#### What you will do:
Copy out the entries word for word, leaving images aside.

[[ Exercise materials, beginning ]]

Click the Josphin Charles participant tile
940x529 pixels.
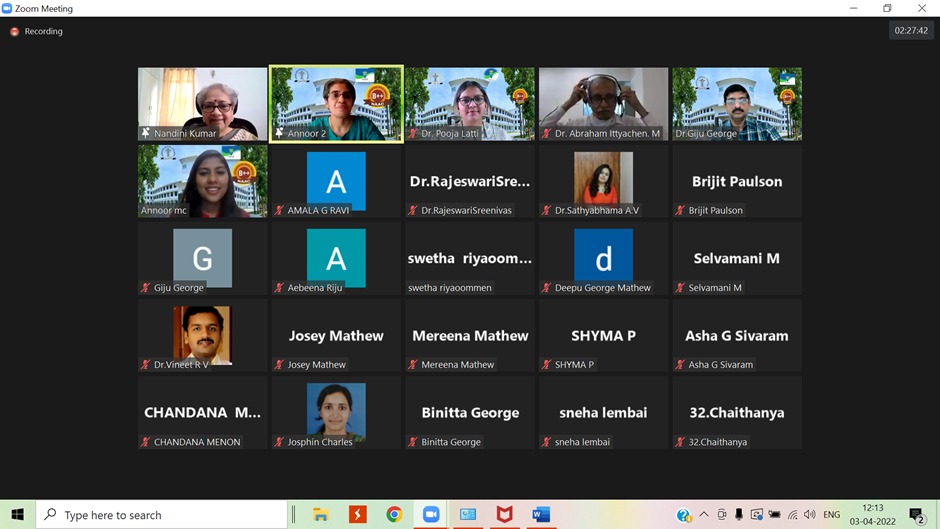click(x=336, y=413)
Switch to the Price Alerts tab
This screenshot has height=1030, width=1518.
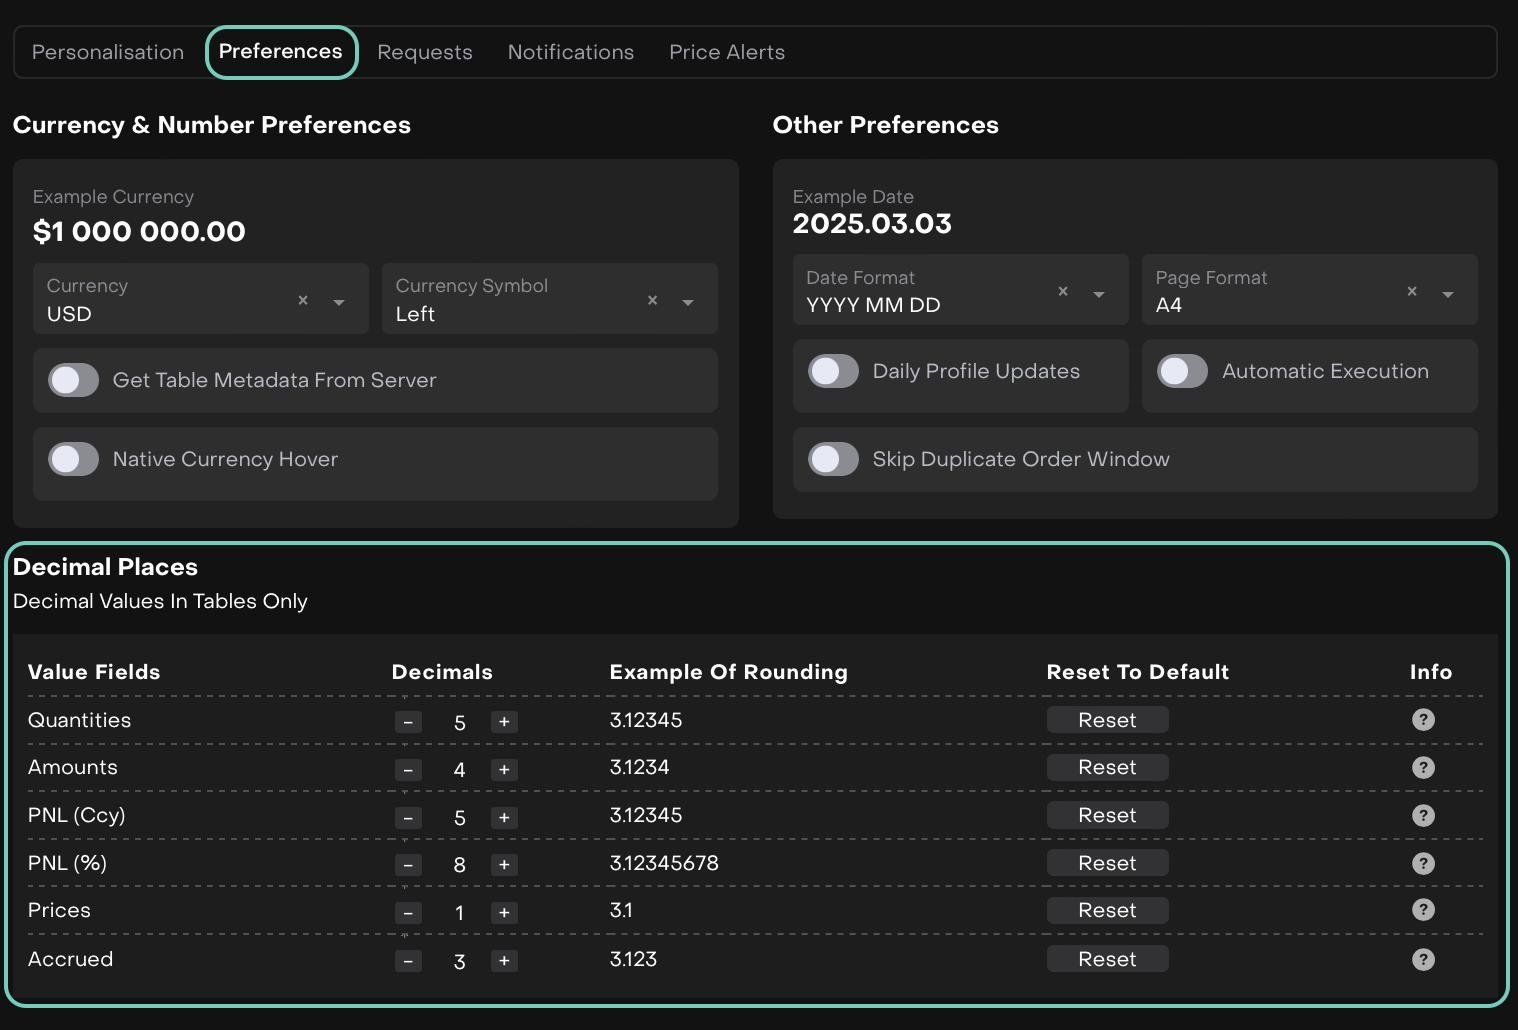pos(727,52)
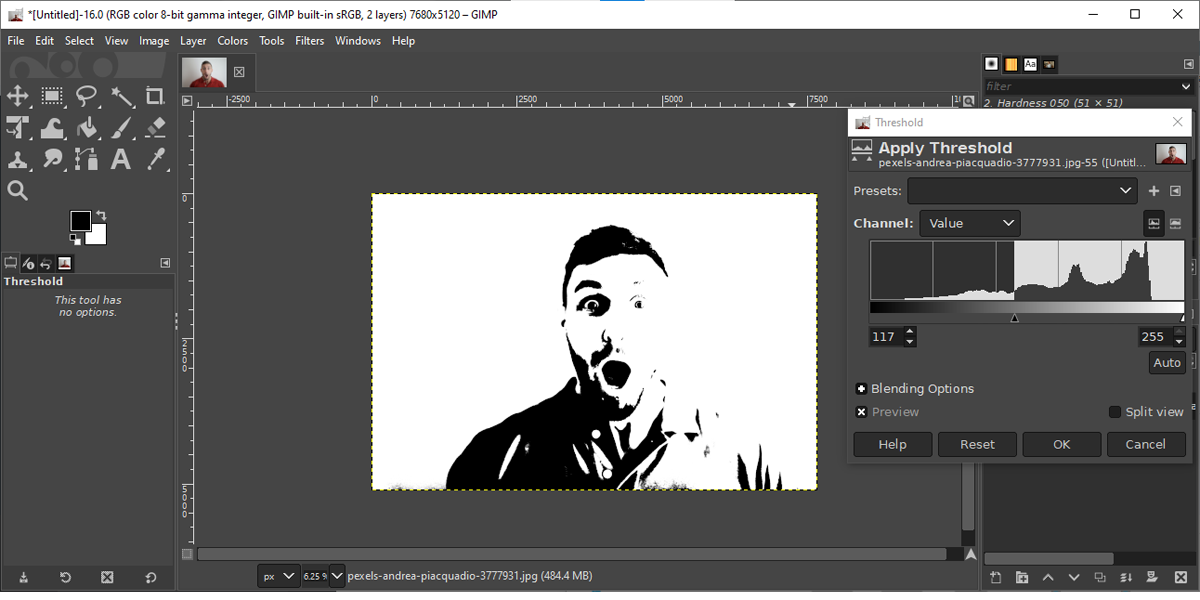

[[ Exercise materials, end ]]

#### Task output:
Click the Josphin Charles participant tile
940x529 pixels.
click(x=336, y=413)
Switch to the Price Alerts tab
This screenshot has height=1030, width=1518.
pos(727,52)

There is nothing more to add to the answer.